__Entries supplied__:
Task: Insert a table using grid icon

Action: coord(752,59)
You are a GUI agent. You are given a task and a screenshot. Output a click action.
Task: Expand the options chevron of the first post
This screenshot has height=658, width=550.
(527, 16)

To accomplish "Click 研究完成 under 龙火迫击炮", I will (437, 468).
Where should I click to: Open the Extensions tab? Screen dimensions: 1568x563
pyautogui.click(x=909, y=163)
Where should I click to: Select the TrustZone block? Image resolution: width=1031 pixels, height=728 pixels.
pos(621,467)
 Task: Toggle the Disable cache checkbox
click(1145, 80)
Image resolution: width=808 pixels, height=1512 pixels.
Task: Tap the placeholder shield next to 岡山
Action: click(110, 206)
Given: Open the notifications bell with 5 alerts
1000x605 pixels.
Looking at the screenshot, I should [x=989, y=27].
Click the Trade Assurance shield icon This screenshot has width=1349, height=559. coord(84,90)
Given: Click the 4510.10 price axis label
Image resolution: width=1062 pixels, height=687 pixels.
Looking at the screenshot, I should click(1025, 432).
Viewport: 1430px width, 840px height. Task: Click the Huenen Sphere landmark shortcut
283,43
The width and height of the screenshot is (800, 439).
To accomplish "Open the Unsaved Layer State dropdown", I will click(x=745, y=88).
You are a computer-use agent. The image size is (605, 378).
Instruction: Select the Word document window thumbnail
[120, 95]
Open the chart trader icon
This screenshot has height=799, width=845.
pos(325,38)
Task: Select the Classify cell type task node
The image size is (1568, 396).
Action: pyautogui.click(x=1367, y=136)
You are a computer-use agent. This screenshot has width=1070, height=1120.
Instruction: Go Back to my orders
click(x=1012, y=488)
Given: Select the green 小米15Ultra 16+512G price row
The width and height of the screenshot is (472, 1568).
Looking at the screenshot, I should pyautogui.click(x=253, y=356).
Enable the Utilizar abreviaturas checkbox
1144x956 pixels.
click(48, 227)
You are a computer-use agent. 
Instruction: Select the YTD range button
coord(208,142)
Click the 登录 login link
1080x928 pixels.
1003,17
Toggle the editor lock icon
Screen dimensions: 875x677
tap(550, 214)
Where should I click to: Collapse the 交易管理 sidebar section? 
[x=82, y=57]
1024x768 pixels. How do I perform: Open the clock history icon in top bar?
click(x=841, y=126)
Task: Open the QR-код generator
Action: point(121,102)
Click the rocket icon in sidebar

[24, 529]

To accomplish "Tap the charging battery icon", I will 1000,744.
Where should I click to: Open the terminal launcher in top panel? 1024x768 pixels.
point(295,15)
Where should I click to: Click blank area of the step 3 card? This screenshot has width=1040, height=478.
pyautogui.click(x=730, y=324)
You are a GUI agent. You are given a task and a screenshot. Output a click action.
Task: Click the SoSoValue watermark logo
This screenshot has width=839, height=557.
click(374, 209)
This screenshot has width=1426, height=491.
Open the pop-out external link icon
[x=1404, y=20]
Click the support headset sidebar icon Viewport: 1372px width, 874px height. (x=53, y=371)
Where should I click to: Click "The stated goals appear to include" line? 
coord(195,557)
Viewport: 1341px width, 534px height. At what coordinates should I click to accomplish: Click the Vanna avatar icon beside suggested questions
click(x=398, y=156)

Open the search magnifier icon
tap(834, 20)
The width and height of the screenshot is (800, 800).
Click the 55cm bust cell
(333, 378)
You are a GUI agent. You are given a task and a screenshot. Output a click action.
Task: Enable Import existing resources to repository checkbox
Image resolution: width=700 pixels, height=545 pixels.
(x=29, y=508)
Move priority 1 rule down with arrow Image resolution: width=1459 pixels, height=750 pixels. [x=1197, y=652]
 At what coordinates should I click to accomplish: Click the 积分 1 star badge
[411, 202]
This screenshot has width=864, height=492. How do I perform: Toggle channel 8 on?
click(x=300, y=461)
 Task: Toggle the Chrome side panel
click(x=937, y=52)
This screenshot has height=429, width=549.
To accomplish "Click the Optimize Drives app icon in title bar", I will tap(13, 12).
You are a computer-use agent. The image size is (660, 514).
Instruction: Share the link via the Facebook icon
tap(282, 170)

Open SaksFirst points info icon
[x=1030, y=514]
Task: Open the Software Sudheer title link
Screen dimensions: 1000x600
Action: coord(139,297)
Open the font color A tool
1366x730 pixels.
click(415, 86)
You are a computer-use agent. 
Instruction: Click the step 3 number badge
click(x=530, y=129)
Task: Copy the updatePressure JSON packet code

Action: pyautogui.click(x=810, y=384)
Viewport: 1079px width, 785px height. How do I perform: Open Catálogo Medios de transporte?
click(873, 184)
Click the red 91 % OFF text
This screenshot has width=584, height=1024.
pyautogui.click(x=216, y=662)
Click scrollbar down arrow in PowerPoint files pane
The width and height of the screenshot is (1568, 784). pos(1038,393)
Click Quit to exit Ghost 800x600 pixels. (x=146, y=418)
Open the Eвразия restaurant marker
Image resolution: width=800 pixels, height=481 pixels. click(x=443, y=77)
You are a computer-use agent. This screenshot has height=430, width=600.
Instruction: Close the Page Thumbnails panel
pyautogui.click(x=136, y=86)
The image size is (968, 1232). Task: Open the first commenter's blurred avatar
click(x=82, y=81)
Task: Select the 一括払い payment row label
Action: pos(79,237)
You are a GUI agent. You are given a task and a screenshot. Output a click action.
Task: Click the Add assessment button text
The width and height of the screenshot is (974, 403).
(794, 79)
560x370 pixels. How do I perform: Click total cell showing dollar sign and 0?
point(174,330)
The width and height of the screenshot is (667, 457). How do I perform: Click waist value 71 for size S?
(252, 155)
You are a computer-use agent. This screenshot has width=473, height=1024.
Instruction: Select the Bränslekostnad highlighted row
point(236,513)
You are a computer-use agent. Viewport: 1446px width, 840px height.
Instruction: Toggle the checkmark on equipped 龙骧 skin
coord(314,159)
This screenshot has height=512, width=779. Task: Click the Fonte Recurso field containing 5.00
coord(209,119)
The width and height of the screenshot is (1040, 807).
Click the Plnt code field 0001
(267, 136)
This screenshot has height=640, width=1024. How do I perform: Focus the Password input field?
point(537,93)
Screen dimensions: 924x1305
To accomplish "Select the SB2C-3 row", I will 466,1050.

__Instructions for the task__: Repeat the lines above exactly.

__Answer to this task__:
Task: Insert a table using grid icon

Action: coord(752,59)
You are a GUI agent. You are given a task and a screenshot. Output a click action.
Task: Expand the options chevron of the first post
This screenshot has height=658, width=550.
(527, 16)

To accomplish "Click 研究完成 under 龙火迫击炮", I will (437, 468).
Where should I click to: Open the Extensions tab? Screen dimensions: 1568x563
pyautogui.click(x=909, y=163)
Where should I click to: Select the TrustZone block? Image resolution: width=1031 pixels, height=728 pixels.
pos(621,467)
 Task: Toggle the Disable cache checkbox
click(1145, 80)
Image resolution: width=808 pixels, height=1512 pixels.
Task: Tap the placeholder shield next to 岡山
Action: click(110, 206)
Given: Open the notifications bell with 5 alerts
1000x605 pixels.
Looking at the screenshot, I should [x=989, y=27].
Click the Trade Assurance shield icon This screenshot has width=1349, height=559. coord(84,90)
Given: Click the 4510.10 price axis label
Image resolution: width=1062 pixels, height=687 pixels.
Looking at the screenshot, I should click(1025, 432).
Viewport: 1430px width, 840px height. Task: Click the Huenen Sphere landmark shortcut
283,43
The width and height of the screenshot is (800, 439).
To accomplish "Open the Unsaved Layer State dropdown", I will click(x=745, y=88).
You are a computer-use agent. The image size is (605, 378).
Instruction: Select the Word document window thumbnail
[120, 95]
Open the chart trader icon
This screenshot has height=799, width=845.
pos(325,38)
Task: Select the Classify cell type task node
The image size is (1568, 396).
Action: pyautogui.click(x=1367, y=136)
You are a computer-use agent. This screenshot has width=1070, height=1120.
Instruction: Go Back to my orders
click(x=1012, y=488)
Given: Select the green 小米15Ultra 16+512G price row
The width and height of the screenshot is (472, 1568).
Looking at the screenshot, I should pyautogui.click(x=253, y=356).
Enable the Utilizar abreviaturas checkbox
1144x956 pixels.
click(48, 227)
You are a computer-use agent. 
Instruction: Select the YTD range button
coord(208,142)
Click the 登录 login link
1080x928 pixels.
1003,17
Toggle the editor lock icon
Screen dimensions: 875x677
tap(550, 214)
Where should I click to: Collapse the 交易管理 sidebar section? 
[x=82, y=57]
1024x768 pixels. How do I perform: Open the clock history icon in top bar?
click(x=841, y=126)
Task: Open the QR-код generator
Action: point(121,102)
Click the rocket icon in sidebar

[24, 529]

To accomplish "Tap the charging battery icon", I will 1000,744.
Where should I click to: Open the terminal launcher in top panel? 1024x768 pixels.
point(295,15)
Where should I click to: Click blank area of the step 3 card? This screenshot has width=1040, height=478.
pyautogui.click(x=730, y=324)
You are a GUI agent. You are given a task and a screenshot. Output a click action.
Task: Click the SoSoValue watermark logo
This screenshot has width=839, height=557.
click(374, 209)
This screenshot has width=1426, height=491.
Open the pop-out external link icon
[x=1404, y=20]
Click the support headset sidebar icon Viewport: 1372px width, 874px height. (x=53, y=371)
Where should I click to: Click "The stated goals appear to include" line? 
coord(195,557)
Viewport: 1341px width, 534px height. At what coordinates should I click to accomplish: Click the Vanna avatar icon beside suggested questions
click(x=398, y=156)

Open the search magnifier icon
tap(834, 20)
The width and height of the screenshot is (800, 800).
Click the 55cm bust cell
(333, 378)
You are a GUI agent. You are given a task and a screenshot. Output a click action.
Task: Enable Import existing resources to repository checkbox
Image resolution: width=700 pixels, height=545 pixels.
(x=29, y=508)
Move priority 1 rule down with arrow Image resolution: width=1459 pixels, height=750 pixels. [x=1197, y=652]
 At what coordinates should I click to accomplish: Click the 积分 1 star badge
[411, 202]
This screenshot has width=864, height=492. How do I perform: Toggle channel 8 on?
click(x=300, y=461)
 Task: Toggle the Chrome side panel
click(x=937, y=52)
This screenshot has height=429, width=549.
To accomplish "Click the Optimize Drives app icon in title bar", I will tap(13, 12).
You are a computer-use agent. The image size is (660, 514).
Instruction: Share the link via the Facebook icon
tap(282, 170)

Open SaksFirst points info icon
[x=1030, y=514]
Task: Open the Software Sudheer title link
Screen dimensions: 1000x600
Action: coord(139,297)
Open the font color A tool
1366x730 pixels.
click(415, 86)
You are a computer-use agent. 
Instruction: Click the step 3 number badge
click(x=530, y=129)
Task: Copy the updatePressure JSON packet code

Action: pyautogui.click(x=810, y=384)
Viewport: 1079px width, 785px height. How do I perform: Open Catálogo Medios de transporte?
click(873, 184)
Click the red 91 % OFF text
This screenshot has width=584, height=1024.
pyautogui.click(x=216, y=662)
Click scrollbar down arrow in PowerPoint files pane
The width and height of the screenshot is (1568, 784). pos(1038,393)
Click Quit to exit Ghost 800x600 pixels. (x=146, y=418)
Open the Eвразия restaurant marker
Image resolution: width=800 pixels, height=481 pixels. click(x=443, y=77)
You are a computer-use agent. This screenshot has height=430, width=600.
Instruction: Close the Page Thumbnails panel
pyautogui.click(x=136, y=86)
The image size is (968, 1232). Task: Open the first commenter's blurred avatar
click(x=82, y=81)
Task: Select the 一括払い payment row label
Action: pos(79,237)
You are a GUI agent. You are given a task and a screenshot. Output a click action.
Task: Click the Add assessment button text
The width and height of the screenshot is (974, 403).
(794, 79)
560x370 pixels. How do I perform: Click total cell showing dollar sign and 0?
point(174,330)
The width and height of the screenshot is (667, 457). How do I perform: Click waist value 71 for size S?
(252, 155)
You are a computer-use agent. This screenshot has width=473, height=1024.
Instruction: Select the Bränslekostnad highlighted row
point(236,513)
You are a computer-use agent. Viewport: 1446px width, 840px height.
Instruction: Toggle the checkmark on equipped 龙骧 skin
coord(314,159)
This screenshot has height=512, width=779. Task: Click the Fonte Recurso field containing 5.00
coord(209,119)
The width and height of the screenshot is (1040, 807).
Click the Plnt code field 0001
(267, 136)
This screenshot has height=640, width=1024. How do I perform: Focus the Password input field?
point(537,93)
Screen dimensions: 924x1305
To accomplish "Select the SB2C-3 row", I will 466,1050.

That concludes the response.